(Collection entries)

=-=-=

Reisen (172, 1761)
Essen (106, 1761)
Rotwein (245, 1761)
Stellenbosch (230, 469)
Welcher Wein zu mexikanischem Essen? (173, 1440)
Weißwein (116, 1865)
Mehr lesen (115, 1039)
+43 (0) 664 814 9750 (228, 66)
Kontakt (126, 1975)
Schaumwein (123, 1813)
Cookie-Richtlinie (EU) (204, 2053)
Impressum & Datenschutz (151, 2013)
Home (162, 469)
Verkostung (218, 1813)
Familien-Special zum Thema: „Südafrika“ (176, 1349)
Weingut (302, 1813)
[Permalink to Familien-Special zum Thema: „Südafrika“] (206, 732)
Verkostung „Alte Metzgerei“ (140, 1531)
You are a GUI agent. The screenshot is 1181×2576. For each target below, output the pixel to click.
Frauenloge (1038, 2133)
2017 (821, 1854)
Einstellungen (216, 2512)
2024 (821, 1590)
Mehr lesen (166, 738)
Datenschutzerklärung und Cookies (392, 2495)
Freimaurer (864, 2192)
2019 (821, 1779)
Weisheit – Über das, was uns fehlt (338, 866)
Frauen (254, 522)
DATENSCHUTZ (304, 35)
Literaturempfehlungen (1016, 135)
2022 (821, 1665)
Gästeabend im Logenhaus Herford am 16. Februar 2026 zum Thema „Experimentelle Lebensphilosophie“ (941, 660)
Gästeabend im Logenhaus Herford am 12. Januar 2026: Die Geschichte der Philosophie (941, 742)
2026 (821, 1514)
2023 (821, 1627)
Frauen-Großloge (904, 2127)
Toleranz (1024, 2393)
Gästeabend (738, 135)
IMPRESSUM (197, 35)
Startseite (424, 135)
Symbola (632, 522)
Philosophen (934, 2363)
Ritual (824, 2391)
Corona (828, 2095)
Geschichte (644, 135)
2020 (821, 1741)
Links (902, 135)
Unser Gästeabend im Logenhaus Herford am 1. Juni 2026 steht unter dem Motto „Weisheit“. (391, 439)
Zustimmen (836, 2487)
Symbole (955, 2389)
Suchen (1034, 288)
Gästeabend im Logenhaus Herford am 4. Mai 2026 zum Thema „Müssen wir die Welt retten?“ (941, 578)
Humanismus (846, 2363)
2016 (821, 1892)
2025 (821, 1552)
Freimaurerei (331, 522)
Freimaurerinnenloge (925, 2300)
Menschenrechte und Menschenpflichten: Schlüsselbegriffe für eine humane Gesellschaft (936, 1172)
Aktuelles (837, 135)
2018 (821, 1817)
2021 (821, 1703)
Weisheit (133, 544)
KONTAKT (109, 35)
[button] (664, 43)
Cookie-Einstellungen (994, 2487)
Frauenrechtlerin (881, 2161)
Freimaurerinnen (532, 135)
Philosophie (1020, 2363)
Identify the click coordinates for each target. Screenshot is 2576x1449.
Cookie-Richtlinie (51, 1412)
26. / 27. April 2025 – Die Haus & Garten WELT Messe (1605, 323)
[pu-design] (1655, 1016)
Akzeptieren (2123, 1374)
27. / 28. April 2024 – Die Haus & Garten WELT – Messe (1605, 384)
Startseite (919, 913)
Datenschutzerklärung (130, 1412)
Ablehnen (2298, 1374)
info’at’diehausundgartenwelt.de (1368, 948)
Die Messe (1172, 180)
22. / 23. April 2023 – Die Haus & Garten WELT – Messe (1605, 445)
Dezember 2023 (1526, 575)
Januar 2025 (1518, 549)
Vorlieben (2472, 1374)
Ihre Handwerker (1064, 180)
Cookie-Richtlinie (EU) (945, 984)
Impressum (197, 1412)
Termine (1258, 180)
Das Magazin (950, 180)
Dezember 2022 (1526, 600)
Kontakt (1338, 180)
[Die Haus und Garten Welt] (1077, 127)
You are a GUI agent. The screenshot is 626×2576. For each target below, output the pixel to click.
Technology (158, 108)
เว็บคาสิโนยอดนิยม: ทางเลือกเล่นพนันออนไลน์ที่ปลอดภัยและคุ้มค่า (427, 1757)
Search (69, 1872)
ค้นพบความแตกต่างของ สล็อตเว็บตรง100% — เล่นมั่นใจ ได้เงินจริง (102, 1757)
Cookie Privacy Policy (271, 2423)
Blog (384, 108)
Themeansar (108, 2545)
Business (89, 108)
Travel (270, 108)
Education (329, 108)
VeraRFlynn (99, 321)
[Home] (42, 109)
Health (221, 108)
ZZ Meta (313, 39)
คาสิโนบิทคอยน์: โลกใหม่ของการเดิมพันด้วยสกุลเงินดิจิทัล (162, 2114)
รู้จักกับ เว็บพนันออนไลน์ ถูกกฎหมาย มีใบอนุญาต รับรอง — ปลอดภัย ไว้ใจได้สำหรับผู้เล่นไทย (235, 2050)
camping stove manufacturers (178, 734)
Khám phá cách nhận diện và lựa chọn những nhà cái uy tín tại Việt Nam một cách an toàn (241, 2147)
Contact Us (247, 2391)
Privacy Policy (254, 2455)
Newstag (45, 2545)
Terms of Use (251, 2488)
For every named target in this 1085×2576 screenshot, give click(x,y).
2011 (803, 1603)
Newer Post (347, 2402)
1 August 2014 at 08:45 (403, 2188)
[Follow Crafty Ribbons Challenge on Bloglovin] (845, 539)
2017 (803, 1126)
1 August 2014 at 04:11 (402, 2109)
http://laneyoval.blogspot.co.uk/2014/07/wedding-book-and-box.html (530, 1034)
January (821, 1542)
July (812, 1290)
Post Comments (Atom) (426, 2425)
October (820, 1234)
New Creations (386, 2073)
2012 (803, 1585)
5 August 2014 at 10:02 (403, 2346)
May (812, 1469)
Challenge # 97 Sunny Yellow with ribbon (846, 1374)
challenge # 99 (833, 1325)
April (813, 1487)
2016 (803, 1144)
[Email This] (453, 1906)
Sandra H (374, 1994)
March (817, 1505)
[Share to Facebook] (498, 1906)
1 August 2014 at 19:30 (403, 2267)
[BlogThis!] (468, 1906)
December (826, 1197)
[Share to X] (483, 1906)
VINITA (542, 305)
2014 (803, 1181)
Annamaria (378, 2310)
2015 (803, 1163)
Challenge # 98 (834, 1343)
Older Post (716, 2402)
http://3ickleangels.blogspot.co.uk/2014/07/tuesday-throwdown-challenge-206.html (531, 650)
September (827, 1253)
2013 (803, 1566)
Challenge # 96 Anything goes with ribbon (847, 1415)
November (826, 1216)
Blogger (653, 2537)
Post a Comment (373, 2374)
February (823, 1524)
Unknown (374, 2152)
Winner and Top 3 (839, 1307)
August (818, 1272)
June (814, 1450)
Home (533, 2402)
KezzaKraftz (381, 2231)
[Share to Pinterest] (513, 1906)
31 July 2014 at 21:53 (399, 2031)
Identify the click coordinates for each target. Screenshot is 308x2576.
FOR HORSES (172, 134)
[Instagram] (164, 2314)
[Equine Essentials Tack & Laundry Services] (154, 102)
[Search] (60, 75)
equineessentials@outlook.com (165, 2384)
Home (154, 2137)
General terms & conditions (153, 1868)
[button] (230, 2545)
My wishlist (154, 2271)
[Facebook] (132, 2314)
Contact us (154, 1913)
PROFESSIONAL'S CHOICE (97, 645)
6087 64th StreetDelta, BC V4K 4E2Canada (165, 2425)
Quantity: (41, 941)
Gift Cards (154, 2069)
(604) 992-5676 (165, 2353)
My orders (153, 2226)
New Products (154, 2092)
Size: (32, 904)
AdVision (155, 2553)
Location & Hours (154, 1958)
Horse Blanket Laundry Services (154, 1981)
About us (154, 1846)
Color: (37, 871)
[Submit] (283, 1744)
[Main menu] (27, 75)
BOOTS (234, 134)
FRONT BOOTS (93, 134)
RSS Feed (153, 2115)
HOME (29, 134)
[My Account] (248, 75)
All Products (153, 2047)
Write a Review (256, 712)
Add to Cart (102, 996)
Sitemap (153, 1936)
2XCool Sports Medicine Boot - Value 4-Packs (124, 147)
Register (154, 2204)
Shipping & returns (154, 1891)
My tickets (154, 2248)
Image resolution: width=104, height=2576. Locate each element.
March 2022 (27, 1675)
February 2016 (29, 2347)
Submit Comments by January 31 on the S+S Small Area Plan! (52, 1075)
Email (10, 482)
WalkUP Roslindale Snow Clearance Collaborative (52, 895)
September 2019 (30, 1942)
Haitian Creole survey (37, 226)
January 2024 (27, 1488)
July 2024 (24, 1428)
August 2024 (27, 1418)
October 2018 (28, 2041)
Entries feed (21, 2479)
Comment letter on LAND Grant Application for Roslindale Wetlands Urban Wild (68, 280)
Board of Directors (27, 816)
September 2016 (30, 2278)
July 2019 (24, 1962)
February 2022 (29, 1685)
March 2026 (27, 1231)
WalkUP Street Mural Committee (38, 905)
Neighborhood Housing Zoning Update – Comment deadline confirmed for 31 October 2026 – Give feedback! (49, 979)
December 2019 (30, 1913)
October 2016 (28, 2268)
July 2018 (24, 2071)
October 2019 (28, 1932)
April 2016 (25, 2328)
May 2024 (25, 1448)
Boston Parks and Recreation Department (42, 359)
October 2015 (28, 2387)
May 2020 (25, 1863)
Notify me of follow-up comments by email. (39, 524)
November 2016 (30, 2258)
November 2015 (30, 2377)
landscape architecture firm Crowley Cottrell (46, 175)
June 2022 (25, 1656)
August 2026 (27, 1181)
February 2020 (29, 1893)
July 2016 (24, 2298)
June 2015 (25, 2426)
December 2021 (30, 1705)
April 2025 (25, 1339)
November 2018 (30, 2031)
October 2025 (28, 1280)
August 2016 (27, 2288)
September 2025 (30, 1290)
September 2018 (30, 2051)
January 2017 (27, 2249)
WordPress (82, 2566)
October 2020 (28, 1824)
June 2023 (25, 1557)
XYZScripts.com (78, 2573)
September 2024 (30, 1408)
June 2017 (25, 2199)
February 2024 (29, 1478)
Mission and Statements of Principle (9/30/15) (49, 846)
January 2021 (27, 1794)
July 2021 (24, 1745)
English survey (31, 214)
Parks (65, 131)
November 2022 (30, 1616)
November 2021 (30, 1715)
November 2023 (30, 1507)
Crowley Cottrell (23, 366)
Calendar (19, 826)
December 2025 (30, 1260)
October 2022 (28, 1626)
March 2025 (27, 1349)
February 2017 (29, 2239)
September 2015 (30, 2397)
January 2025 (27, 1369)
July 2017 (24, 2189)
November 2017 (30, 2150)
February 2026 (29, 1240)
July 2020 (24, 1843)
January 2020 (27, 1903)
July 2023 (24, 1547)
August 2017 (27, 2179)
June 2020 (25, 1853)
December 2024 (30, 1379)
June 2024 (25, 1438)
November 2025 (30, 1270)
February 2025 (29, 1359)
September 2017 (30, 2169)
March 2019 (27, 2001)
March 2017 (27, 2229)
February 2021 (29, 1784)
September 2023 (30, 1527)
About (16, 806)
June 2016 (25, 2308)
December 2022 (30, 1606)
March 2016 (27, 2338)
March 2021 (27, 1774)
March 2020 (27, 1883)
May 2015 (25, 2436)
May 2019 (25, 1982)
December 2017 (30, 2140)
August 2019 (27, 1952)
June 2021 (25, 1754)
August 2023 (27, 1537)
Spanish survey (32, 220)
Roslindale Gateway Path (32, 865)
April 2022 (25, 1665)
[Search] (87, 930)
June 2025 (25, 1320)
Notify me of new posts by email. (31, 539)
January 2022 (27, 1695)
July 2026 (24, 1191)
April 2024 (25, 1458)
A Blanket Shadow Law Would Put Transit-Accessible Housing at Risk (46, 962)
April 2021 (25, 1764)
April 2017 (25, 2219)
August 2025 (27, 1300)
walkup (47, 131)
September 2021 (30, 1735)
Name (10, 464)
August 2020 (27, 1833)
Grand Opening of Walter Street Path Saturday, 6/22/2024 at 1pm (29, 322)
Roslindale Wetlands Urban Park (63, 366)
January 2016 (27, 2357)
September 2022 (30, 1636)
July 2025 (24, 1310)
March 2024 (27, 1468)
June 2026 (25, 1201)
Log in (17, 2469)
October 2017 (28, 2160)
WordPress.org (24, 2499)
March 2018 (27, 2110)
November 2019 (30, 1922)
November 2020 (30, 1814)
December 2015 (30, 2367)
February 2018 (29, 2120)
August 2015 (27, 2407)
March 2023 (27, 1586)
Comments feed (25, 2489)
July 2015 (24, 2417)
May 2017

=-=-=

PROBLEM DESCRIPTION: Print nothing but the lines from the one that contains "March 2024 (27, 1468)" to the final line of the data, both included, exactly as they read.

EXERCISE RESULT:
March 2024 (27, 1468)
June 2026 (25, 1201)
Log in (17, 2469)
October 2017 (28, 2160)
WordPress.org (24, 2499)
March 2018 (27, 2110)
November 2019 (30, 1922)
November 2020 (30, 1814)
December 2015 (30, 2367)
February 2018 (29, 2120)
August 2015 (27, 2407)
March 2023 (27, 1586)
Comments feed (25, 2489)
July 2015 (24, 2417)
May 2017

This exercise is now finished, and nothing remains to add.